Stored items
####
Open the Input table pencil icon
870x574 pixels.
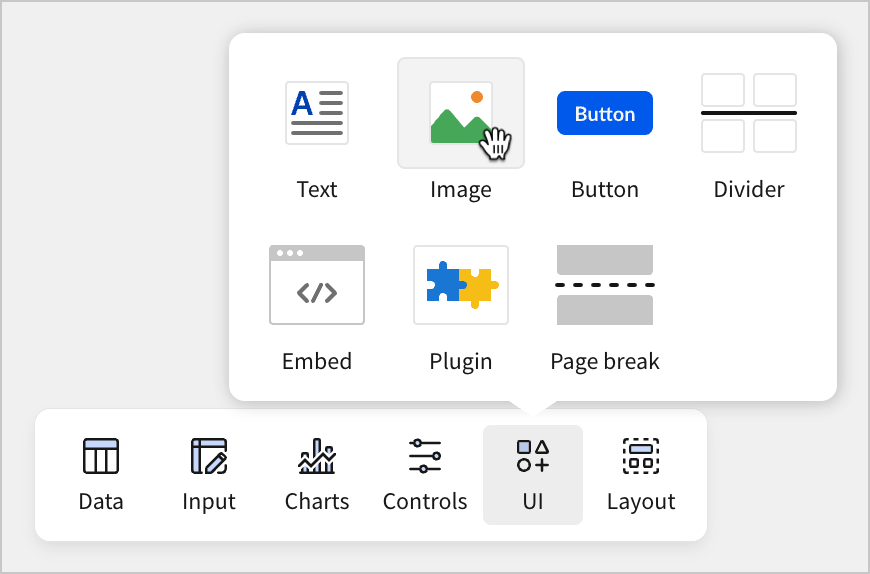[209, 456]
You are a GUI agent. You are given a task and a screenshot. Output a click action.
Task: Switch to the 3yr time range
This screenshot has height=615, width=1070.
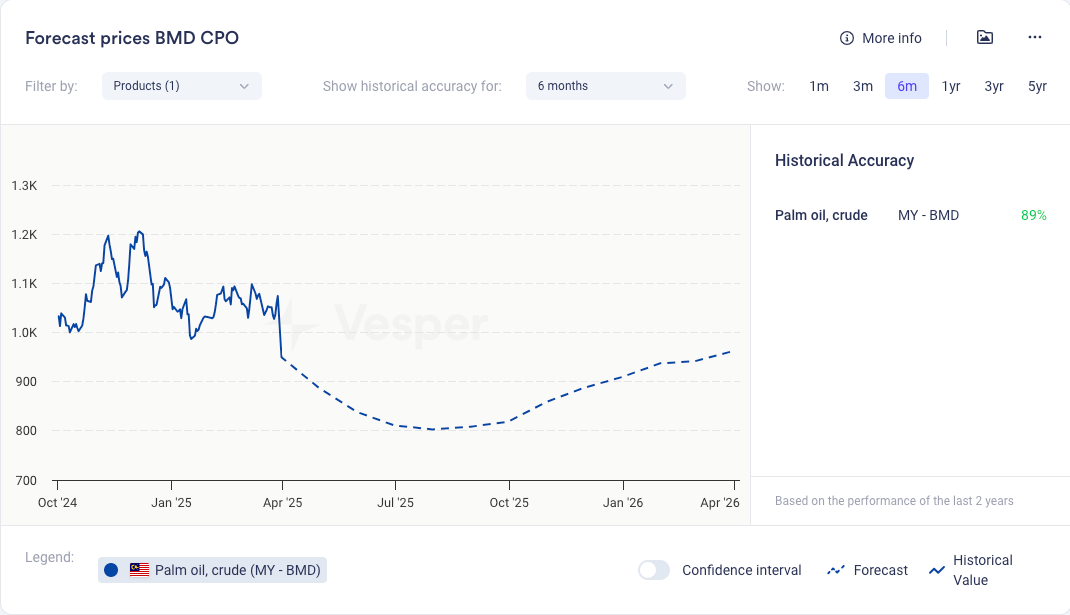click(994, 86)
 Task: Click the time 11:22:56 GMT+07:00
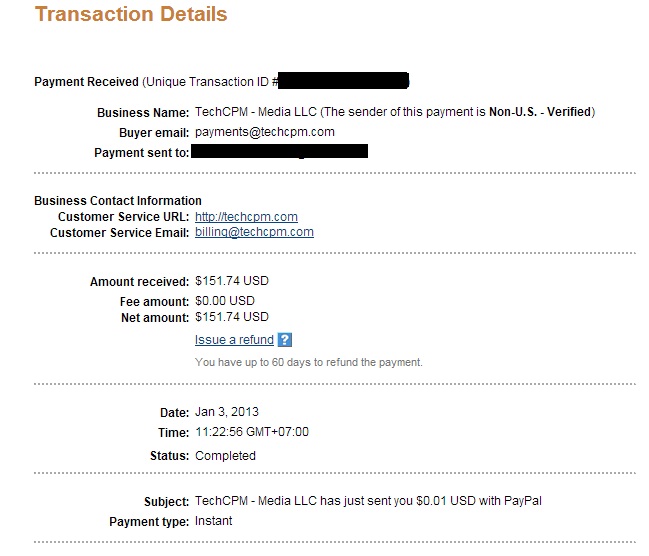[x=252, y=432]
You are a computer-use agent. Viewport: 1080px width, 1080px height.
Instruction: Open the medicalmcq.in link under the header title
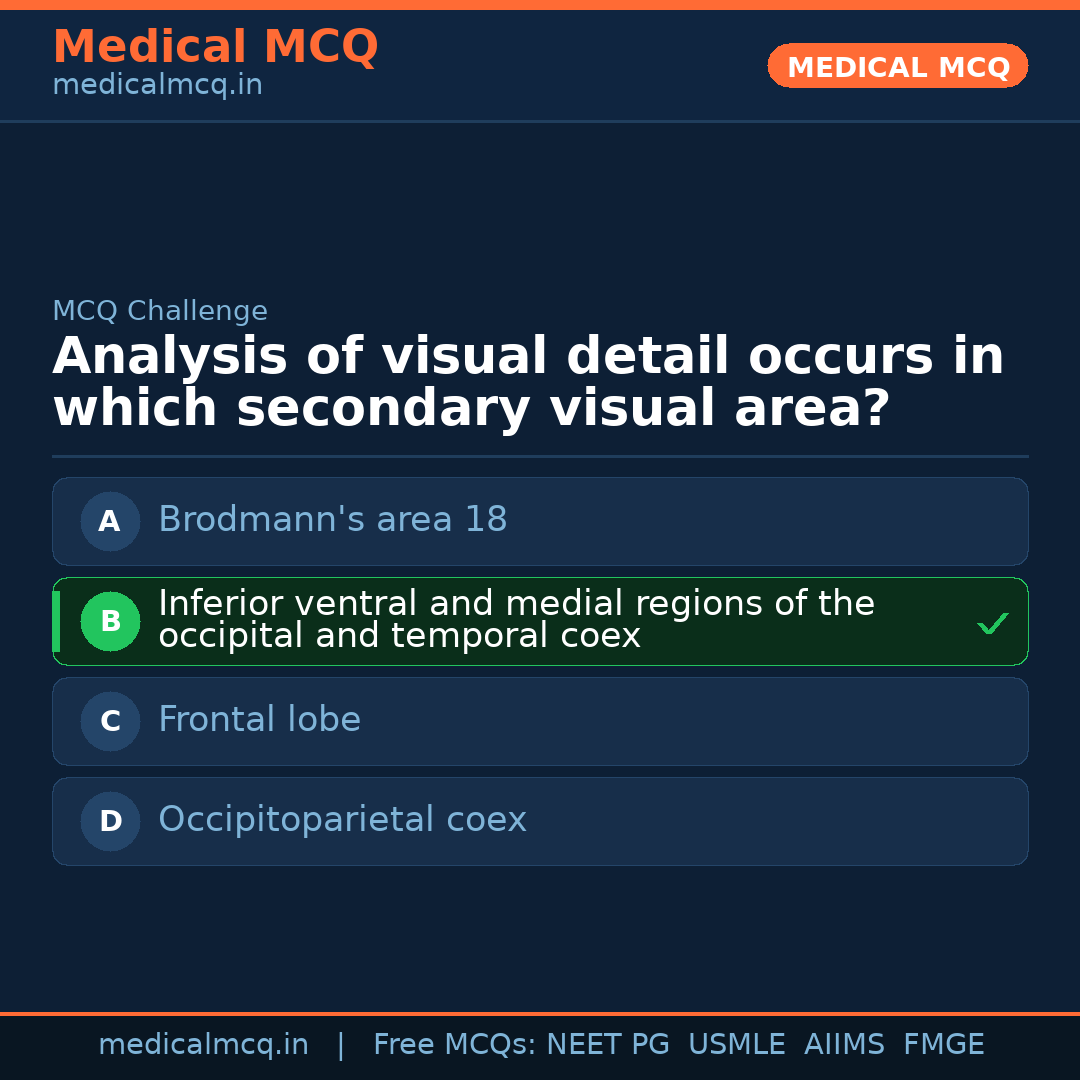tap(157, 86)
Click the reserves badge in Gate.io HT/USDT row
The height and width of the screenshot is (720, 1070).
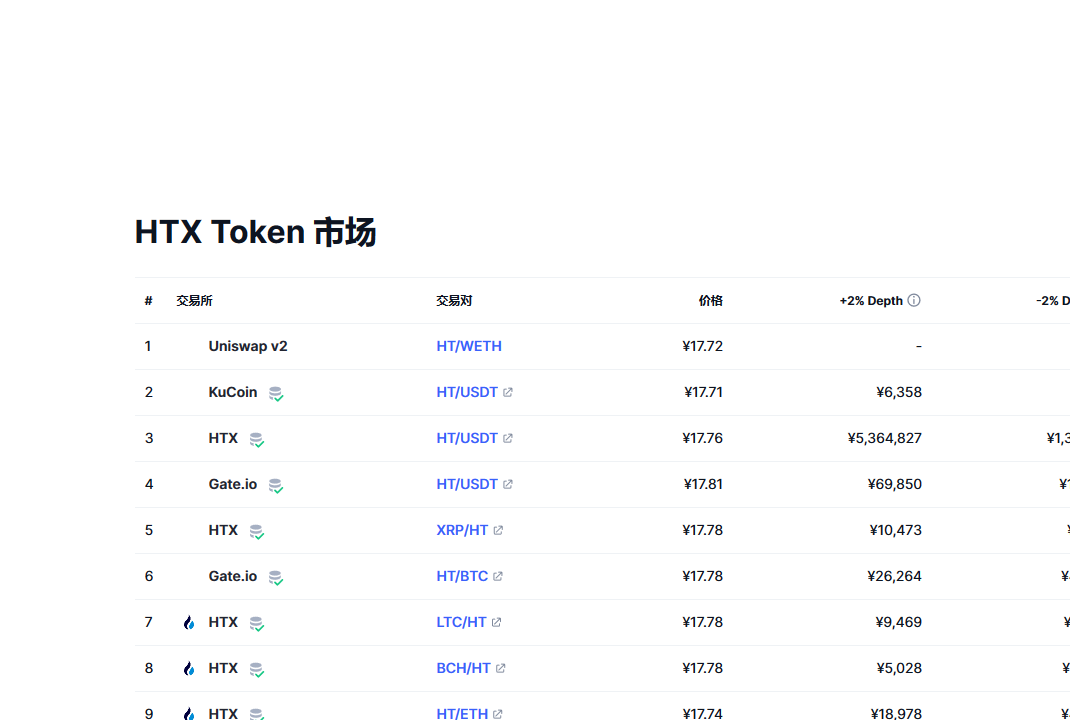click(x=275, y=485)
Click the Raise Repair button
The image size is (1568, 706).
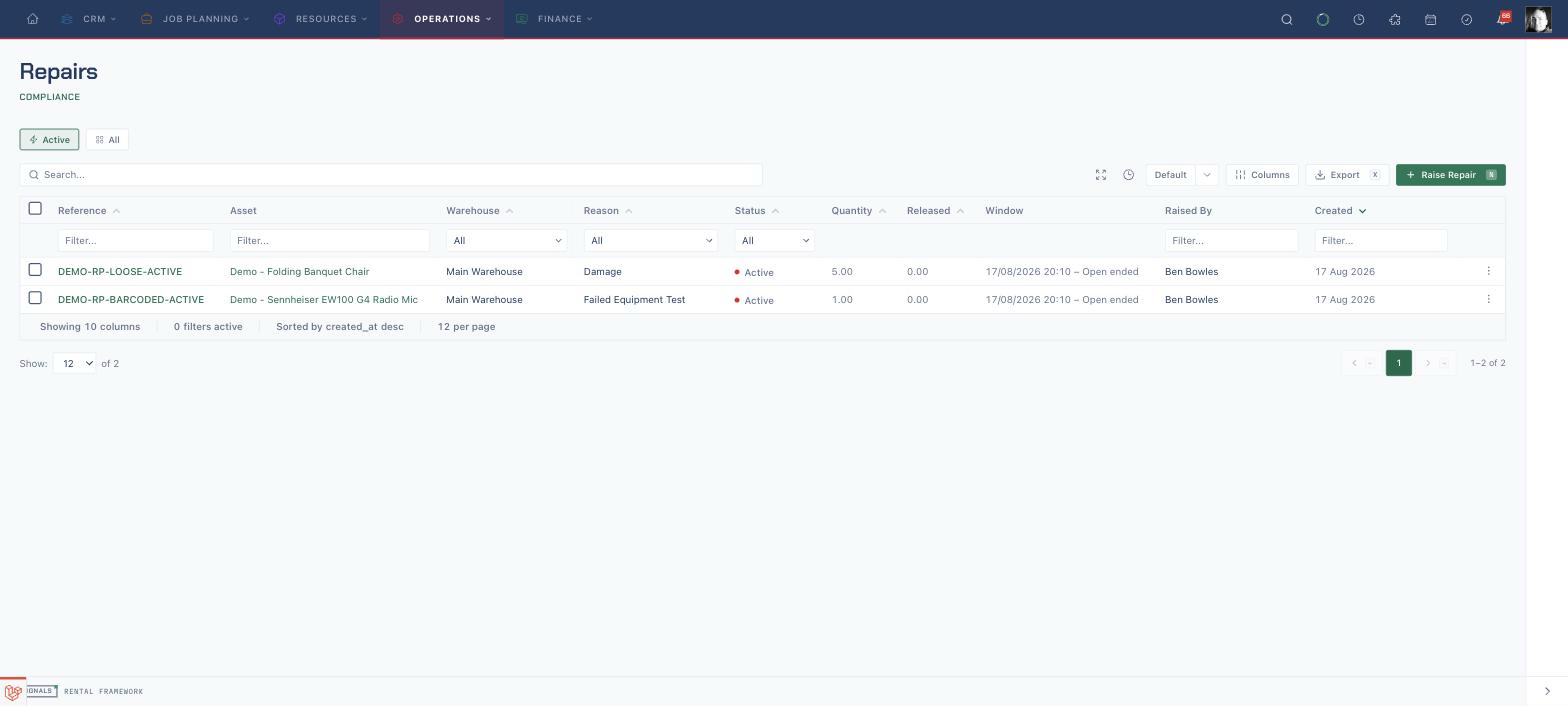click(x=1450, y=175)
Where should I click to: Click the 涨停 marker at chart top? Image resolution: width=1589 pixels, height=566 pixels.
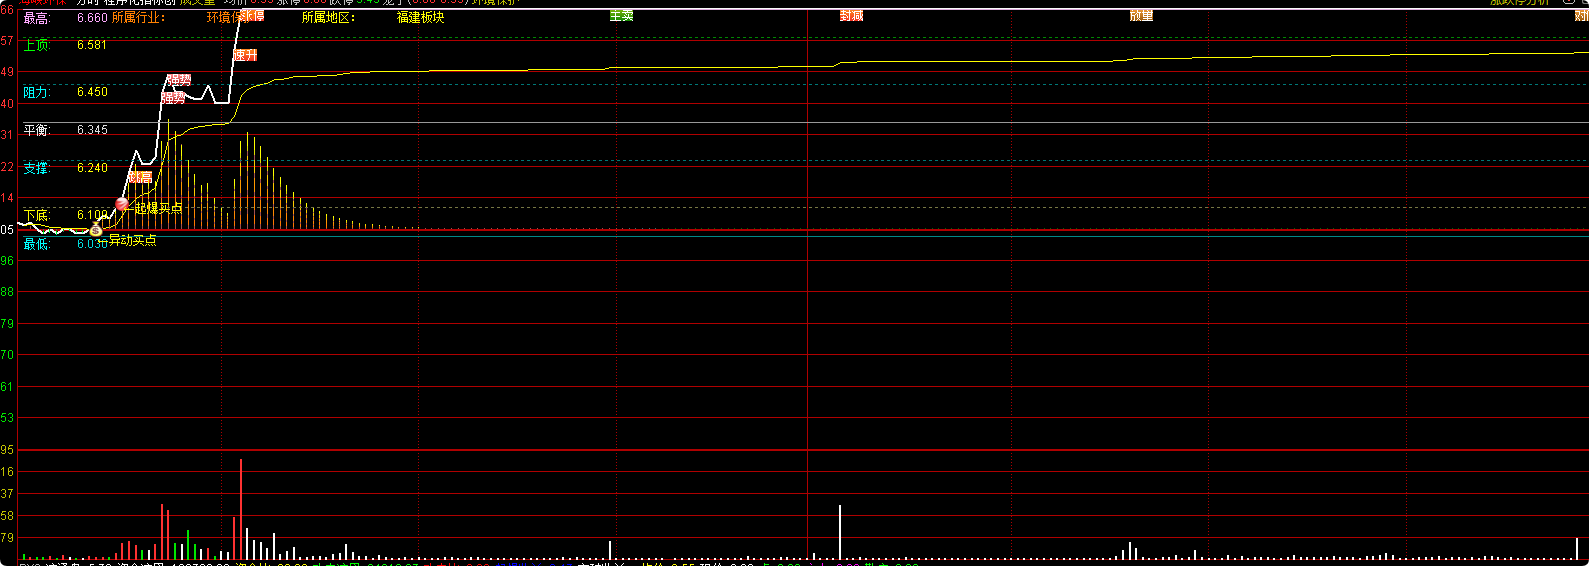(252, 16)
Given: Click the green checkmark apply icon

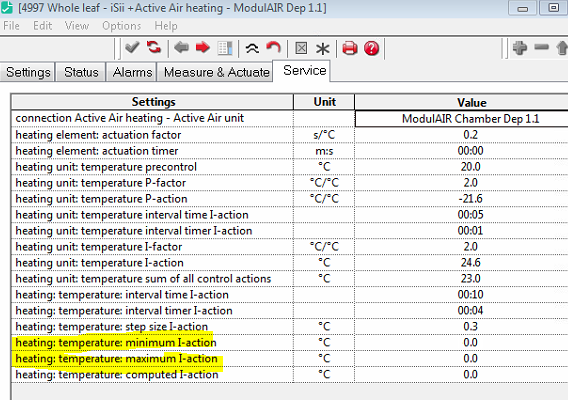Looking at the screenshot, I should (132, 47).
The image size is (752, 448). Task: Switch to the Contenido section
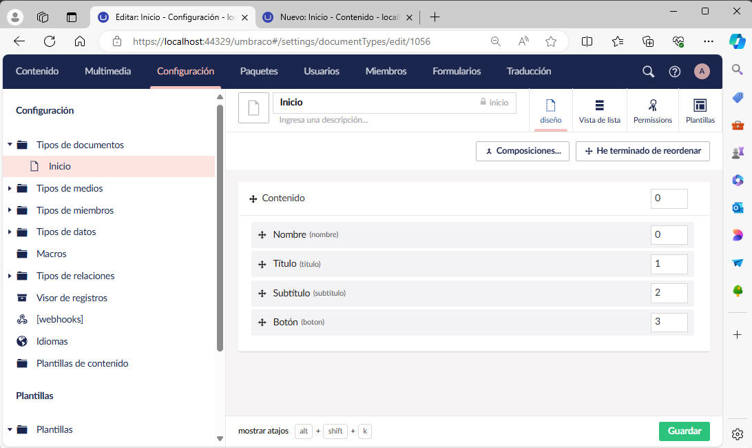coord(37,72)
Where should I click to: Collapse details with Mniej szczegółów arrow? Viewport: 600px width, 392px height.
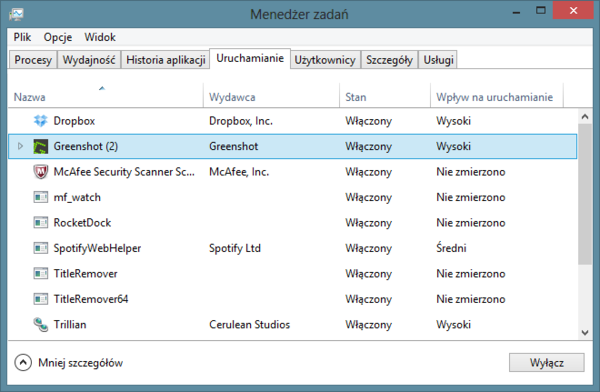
####
_ACTIVITY_:
All lines of the entries containing the string "agent" must be shown in full.

_REPLY TO THE TASK_:
You are a GUI agent. You are given a task and a screenshot. Output a click action.
You are a computer-use agent. Viewport: 1080px width, 1080px height.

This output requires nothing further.